Identify each line in the listing below that contains the word "screenshot", and copy those lines.

§ Provided material:
——

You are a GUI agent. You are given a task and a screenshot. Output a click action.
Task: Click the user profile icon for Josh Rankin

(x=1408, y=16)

——

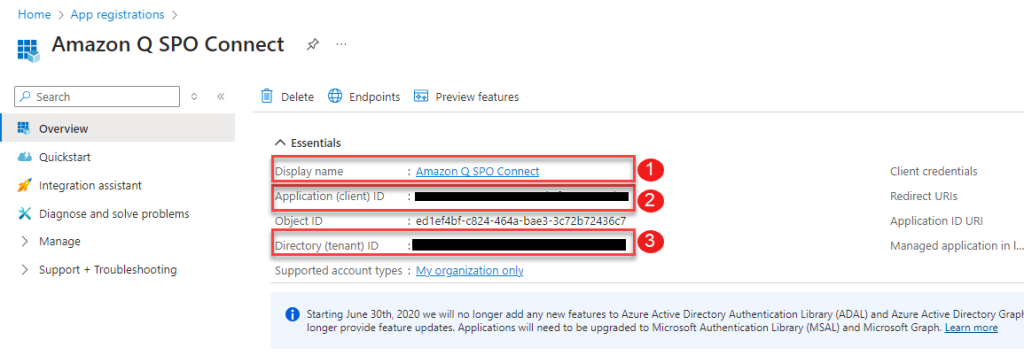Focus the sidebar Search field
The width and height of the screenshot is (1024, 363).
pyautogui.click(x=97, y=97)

——

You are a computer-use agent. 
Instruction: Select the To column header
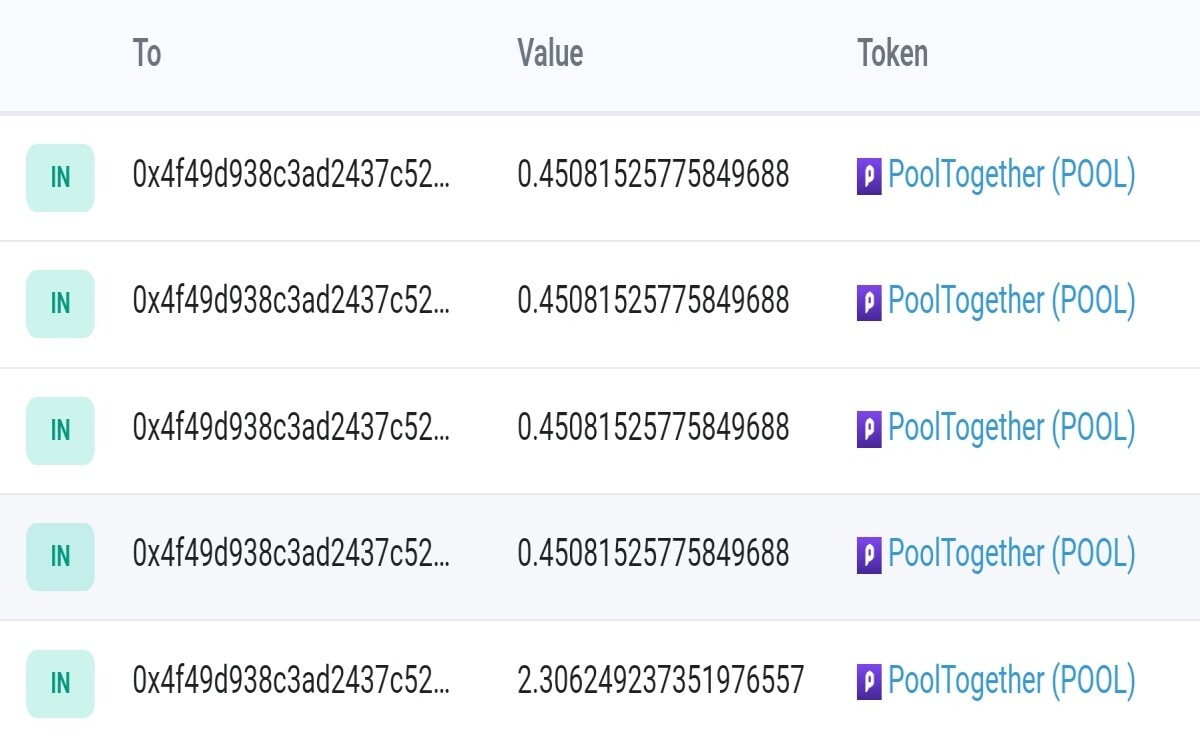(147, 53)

——

§ Reply to the exercise:
You are a GUI agent. You are given a task and a screenshot. Output a click action.
The width and height of the screenshot is (1024, 363).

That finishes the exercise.